Mitochondrial quality control mediated by PINK1 and Parkin: links to parkinsonism

Abstract

Mutations in Parkin or PINK1 are the most common cause of recessive familial parkinsonism. Recent studies suggest that PINK1 and Parkin form a mitochondria quality control pathway that identifies dysfunctional mitochondria, isolates them from the mitochondrial network, and promotes their degradation by autophagy. In this pathway the mitochondrial kinase PINK1 senses mitochondrial fidelity and recruits Parkin selectively to mitochondria that lose membrane potential. Parkin, an E3 ligase, subsequently ubiquitinates outer mitochondrial membrane proteins, notably the mitofusins and Miro, and induces autophagic elimination of the impaired organelles.

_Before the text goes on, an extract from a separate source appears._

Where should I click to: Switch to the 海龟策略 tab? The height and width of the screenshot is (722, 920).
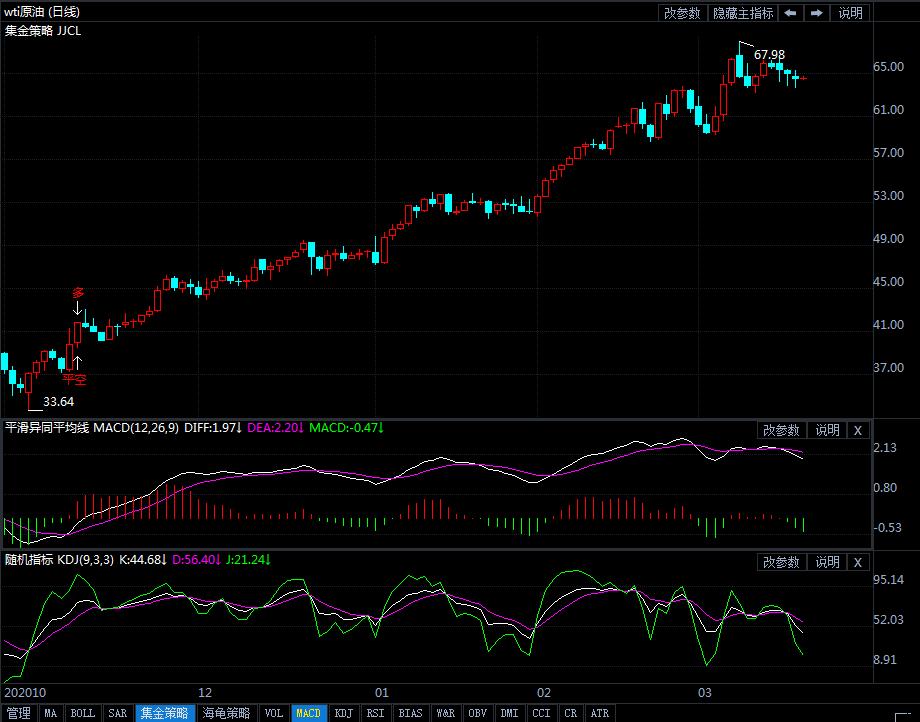[227, 713]
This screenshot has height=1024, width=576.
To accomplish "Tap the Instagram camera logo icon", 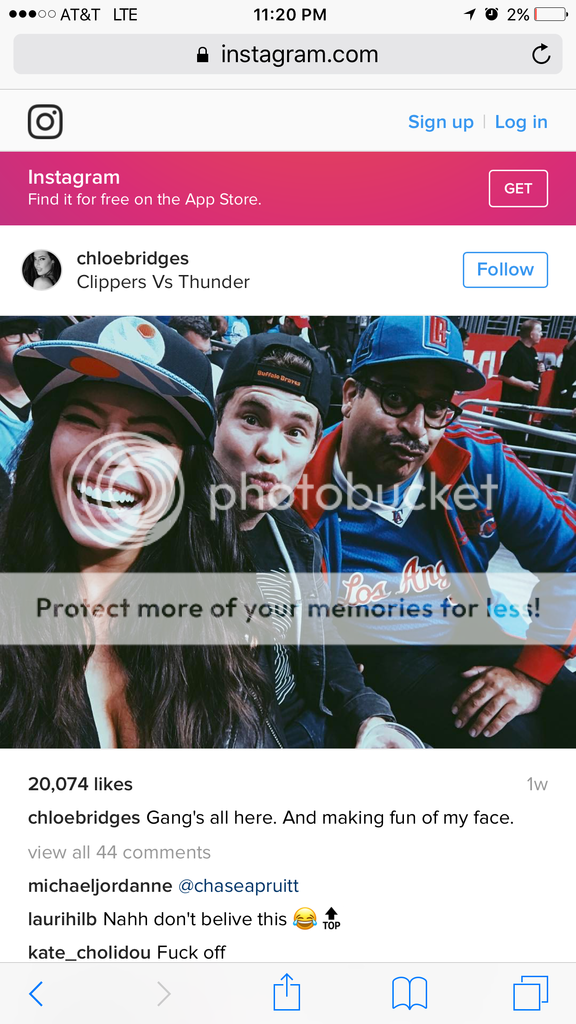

Here we review the recent rapid progress in understanding the molecular mechanisms of PINK1- and Parkin-mediated mitophagy and the identification of Parkin substrates suggesting how mitochondrial fission and trafficking are involved. We also discuss how defects in mitophagy may be linked to Parkinson's disease.

Figure 1.

Regulation of the PINK1-Parkin mitochondrial quality control pathway by inner mitochondrial membrane potential. (A) In healthy mitochondria, PINK1 is imported to the inner mitochondrial membrane by the TOM (translocase of the outer membrane) and TIM23 (translocase of the inner membrane 23) complexes, along a path that depends on the voltage component of the mitochondrial inner membrane potential (ΔΨ). At the inner membrane, the mitochondrial-targeting signal (MTS) of PINK1 is cleaved by the matrix metalloprotease. PINK1 is cleaved again in its transmembrane domain by the rhomboid protease PARL. The resulting PINK1 cleavage product is unstable and is degraded in a manner that depends on proteasomal activity. (B, I) In impaired mitochondria with collapsed ΔΨ, PINK1 cannot be imported to the inner membrane along the ΔΨ-dependent TIM23 pathway. Instead, PINK1 is directed to the outer mitochondrial membrane by a cryptic signal amino terminal to its transmembrane domain, in which it associates with the TOM complex. (B, II) The accumulation of PINK1 on the outer mitochondrial membrane recruits Parkin from the cytosol and activates its ubiquitin ligase activity. Parkin ubiquitinates outer membrane proteins preferentially on the mitochondrion on which PINK1 has accumulated. (B, III) Ubiquitination of outer mitochondrial membrane proteins by Parkin leads either to their degradation by the proteasome or to the recruitment of ubiquitin-binding adaptor proteins to effect the removal of the damaged mitochondrion by autophagy.

Figure 2.

Quantitative proteomics-based screen for the identification of Parkin substrates and adaptors in the PINK1/Parkin pathway. (A) Schematic depicting the experimental setup. Three cell lines were labeled with stable isotopes of arginine and lysine to give a light (L) labeled HeLa cell line stably expressing YFP-Parkin treated with vehicle (HeLa^Parkin); a medium (M) labeled HeLa cell line without Parkin expression treated with the mitochondrial uncoupler CCCP for 2 h (HeLa^CTRL); and a heavy (H) labeled HeLa^Parkin cell line treated with CCCP. A crude membrane fraction was extracted from each cell line by permeabilizing the membranes with a low dose of digitonin, isolating the membranes by centrifugation, and then extracting proteins from the remaining membranes with DDM (n-dodecyl-β-maltoside). The protein extracts from each cell line were mixed in a 1:1:1 ratio, before separation on a SDS-PAGE gel, in-gel digestion, and LC-MS/MS on an Orbitrap instrument with a top 5 duty cycle. The data was analyzed in MaxQuant. (B) Scatter plot depicting H/L (x-axis) and H/M (y-axis) ratios for 992 proteins identified in the experiment. Proteins with “mitochondrial” in the protein name appear as red circles, whereas the others appear as blue diamonds. The median for proteins annotated as mitochondrial is shifted down and to the left relative to the median for other proteins consistent with the en masse degradation of mitochondrial proteins following treatment with CCCP in the presence of Parkin expression. Proteins in the upper right quadrant represent potential adaptors recruited to mitochondria. Proteins in the lower left quadrant represent potential substrates of Parkin. The protein with the largest increase along the x- and y-axes, p62, and the largest decrease, Mfn1, are labeled on the plot.

Figure 3.

Figure depicting the five mitochondrial proteins with the largest relative decrease in abundance in response to Parkin activation in unbiased quantitative proteomics experiments. They differ in the number of transmembrane domains they possess, their size, and their association with other proteins, indicating a diversity of mitochondrial substrates toward which Parkin has high activity. Three of the substrates, Mfn1, Mfn2, and Miro1, have been extensively validated as physiologic substrates of Parkin in both insects and mammals by multiple groups.